▶ _Problem requirements_:
Render every line of the records below as a JSON array of strings, one string per line, omitting blank lines.

Entries on target coordinates
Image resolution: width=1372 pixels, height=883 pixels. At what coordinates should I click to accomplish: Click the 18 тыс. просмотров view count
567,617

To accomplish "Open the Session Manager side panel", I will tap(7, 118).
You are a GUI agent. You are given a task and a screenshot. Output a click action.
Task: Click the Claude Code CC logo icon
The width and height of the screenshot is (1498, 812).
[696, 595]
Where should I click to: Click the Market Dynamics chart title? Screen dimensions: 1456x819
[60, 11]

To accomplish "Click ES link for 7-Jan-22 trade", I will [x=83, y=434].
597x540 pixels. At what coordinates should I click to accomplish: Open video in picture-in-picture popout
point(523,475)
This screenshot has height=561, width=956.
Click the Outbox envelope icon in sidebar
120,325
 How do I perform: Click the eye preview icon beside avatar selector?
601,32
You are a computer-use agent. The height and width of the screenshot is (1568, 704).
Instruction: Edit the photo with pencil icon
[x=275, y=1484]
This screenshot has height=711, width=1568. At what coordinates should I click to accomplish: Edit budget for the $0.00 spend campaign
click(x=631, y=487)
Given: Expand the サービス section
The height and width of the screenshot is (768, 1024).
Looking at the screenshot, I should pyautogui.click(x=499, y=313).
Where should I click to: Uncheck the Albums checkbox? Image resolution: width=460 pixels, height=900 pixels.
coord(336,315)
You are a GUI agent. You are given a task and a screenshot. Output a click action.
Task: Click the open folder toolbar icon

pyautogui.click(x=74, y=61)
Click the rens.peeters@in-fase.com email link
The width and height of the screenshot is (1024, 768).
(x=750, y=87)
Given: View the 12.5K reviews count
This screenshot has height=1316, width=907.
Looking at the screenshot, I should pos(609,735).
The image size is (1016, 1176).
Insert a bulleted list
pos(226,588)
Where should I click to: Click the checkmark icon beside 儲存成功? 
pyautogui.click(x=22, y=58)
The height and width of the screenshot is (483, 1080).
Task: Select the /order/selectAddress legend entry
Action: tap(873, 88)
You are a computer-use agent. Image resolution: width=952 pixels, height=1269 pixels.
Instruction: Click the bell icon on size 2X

▶ _Result_:
[
  "Image resolution: width=1372 pixels, height=883 pixels. At what coordinates should I click to accomplish: Click the 18 тыс. просмотров view count",
  "567,617",
  "To accomplish \"Open the Session Manager side panel\", I will tap(7, 118).",
  "You are a GUI agent. You are given a task and a screenshot. Output a click action.",
  "Task: Click the Claude Code CC logo icon",
  "The width and height of the screenshot is (1498, 812).",
  "[696, 595]",
  "Where should I click to: Click the Market Dynamics chart title? Screen dimensions: 1456x819",
  "[60, 11]",
  "To accomplish \"Click ES link for 7-Jan-22 trade\", I will [x=83, y=434].",
  "597x540 pixels. At what coordinates should I click to accomplish: Open video in picture-in-picture popout",
  "point(523,475)",
  "This screenshot has height=561, width=956.",
  "Click the Outbox envelope icon in sidebar",
  "120,325",
  " How do I perform: Click the eye preview icon beside avatar selector?",
  "601,32",
  "You are a computer-use agent. The height and width of the screenshot is (1568, 704).",
  "Instruction: Edit the photo with pencil icon",
  "[x=275, y=1484]",
  "This screenshot has height=711, width=1568. At what coordinates should I click to accomplish: Edit budget for the $0.00 spend campaign",
  "click(x=631, y=487)",
  "Given: Expand the サービス section",
  "The height and width of the screenshot is (768, 1024).",
  "Looking at the screenshot, I should pyautogui.click(x=499, y=313).",
  "Where should I click to: Uncheck the Albums checkbox? Image resolution: width=460 pixels, height=900 pixels.",
  "coord(336,315)",
  "You are a GUI agent. You are given a task and a screenshot. Output a click action.",
  "Task: Click the open folder toolbar icon",
  "pyautogui.click(x=74, y=61)",
  "Click the rens.peeters@in-fase.com email link",
  "The width and height of the screenshot is (1024, 768).",
  "(x=750, y=87)",
  "Given: View the 12.5K reviews count",
  "This screenshot has height=1316, width=907.",
  "Looking at the screenshot, I should pos(609,735).",
  "The image size is (1016, 1176).",
  "Insert a bulleted list",
  "pos(226,588)",
  "Where should I click to: Click the checkmark icon beside 儲存成功? ",
  "pyautogui.click(x=22, y=58)",
  "The height and width of the screenshot is (483, 1080).",
  "Task: Select the /order/selectAddress legend entry",
  "Action: tap(873, 88)",
  "You are a computer-use agent. Image resolution: width=952 pixels, height=1269 pixels.",
  "Instruction: Click the bell icon on size 2X"
]